Исходный текст:

Примечание. Философия занимается идеями; поэтому она не занимается тем, что обычно называют только понятиями; более того, она показывает их односторонность и неистинность, а также и то, что лишь понятие (не то, что, как часто приходится слышать, называют так и что на самом деле есть лишь абстрактное рассудочное определение) обладает действительностью и обладает ею таким образом, что само сообщает ее себе. Все, что не есть эта положенная самим понятием действительность, есть преходящее наличное бытие, внешняя случайность, мнение, лишенное сущности явление, не-истина, заблуждение и т. п. Структура (die Gestaltung), которую понятие сообщает себе в процессе своего осуществления, есть другой существенный для познания самого понятия момент идеи, отличный от формы, которая есть только понятие.
Прибавление. Понятие и его существование — две стороны, различные и единые, как душа и тело. Тело представляет собой ту же жизнь, что и душа, и тем не менее их можно назвать раздельными. Душа без тела не была бы чем-то живым, так же и наоборот. Таким образом, наличное бытие понятия есть его тело, послушное, подобно последнему, душе, которая его создала. Семя имеет дерево в себе и содержит всю его силу, хотя оно еще не есть само дерево. Дерево всецело соответствует простому образу семени. Если тело не соответствует душе, то оно — нечто жалкое. Единство наличного бытия и понятия, тела и души, есть идея. Она — не только гармония, но полное их взаимопроникновение. Не живет то, что каким-нибудь образом не есть идея. Идея права есть свобода, и истинное ее понимание достигается лишь тогда, когда она познается в ее понятии и наличном бытии этого понятия.
[59]
§ 2
Наука о праве есть часть философии. Поэтому она должна развить из понятия идею, представляющую собой разум предмета, или, что то же самое, наблюдать собственное имманентное развитие самого предмета. В качестве части она имеет определенную исходную точку, которая есть результат и истина того, что ей предшествует и что составляет ее так называемое доказательство. Поэтому понятие права по своему становлению трактуется вне науки права, его дедукция предполагается здесь уже имеющейся, и его следует принимать как данное.

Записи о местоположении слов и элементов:
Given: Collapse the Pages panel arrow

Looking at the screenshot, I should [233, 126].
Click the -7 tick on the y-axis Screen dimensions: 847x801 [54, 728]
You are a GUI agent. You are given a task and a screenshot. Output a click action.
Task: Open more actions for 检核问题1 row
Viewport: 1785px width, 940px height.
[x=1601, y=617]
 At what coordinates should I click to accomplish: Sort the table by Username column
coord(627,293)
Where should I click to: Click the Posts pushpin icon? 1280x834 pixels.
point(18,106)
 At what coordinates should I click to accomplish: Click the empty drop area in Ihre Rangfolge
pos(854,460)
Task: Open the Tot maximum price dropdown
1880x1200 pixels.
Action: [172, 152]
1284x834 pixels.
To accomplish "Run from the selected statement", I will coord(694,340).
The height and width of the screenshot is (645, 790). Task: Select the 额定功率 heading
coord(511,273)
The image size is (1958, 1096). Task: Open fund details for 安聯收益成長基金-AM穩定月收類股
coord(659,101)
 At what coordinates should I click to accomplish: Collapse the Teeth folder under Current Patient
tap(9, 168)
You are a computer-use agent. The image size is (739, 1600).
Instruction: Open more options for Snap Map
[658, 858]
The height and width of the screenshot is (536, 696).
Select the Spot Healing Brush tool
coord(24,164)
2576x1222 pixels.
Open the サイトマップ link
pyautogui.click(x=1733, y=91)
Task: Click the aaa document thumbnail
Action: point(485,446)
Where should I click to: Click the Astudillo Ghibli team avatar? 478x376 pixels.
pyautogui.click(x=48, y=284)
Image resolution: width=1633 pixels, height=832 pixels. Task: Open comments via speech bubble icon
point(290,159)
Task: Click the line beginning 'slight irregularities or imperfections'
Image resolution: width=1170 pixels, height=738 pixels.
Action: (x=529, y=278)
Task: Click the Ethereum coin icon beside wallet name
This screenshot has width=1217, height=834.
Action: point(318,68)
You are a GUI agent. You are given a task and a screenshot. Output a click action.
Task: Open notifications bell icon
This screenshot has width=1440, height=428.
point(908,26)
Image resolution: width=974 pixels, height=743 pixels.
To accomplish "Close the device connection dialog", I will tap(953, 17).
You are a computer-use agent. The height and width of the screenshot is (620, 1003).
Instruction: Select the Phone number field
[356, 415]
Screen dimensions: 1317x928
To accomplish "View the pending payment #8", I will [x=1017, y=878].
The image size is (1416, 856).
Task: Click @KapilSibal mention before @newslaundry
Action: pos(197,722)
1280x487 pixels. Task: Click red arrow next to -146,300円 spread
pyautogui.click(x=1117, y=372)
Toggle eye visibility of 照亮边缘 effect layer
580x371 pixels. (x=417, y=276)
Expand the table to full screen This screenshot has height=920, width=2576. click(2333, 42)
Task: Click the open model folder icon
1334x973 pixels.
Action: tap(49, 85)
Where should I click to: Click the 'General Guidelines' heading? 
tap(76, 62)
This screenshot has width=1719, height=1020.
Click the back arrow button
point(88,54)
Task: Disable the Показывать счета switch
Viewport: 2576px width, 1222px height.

Условие задания:
Перепишите дословно из текста о философии права всё от слов «Примечание. Философия занимается» вплоть до слов «есть только понятие.».

Выполненное задание:
Примечание. Философия занимается идеями; поэтому она не занимается тем, что обычно называют только понятиями; более того, она показывает их односторонность и неистинность, а также и то, что лишь понятие (не то, что, как часто приходится слышать, называют так и что на самом деле есть лишь абстрактное рассудочное определение) обладает действительностью и обладает ею таким образом, что само сообщает ее себе. Все, что не есть эта положенная самим понятием действительность, есть преходящее наличное бытие, внешняя случайность, мнение, лишенное сущности явление, не-истина, заблуждение и т. п. Структура (die Gestaltung), которую понятие сообщает себе в процессе своего осуществления, есть другой существенный для познания самого понятия момент идеи, отличный от формы, которая есть только понятие.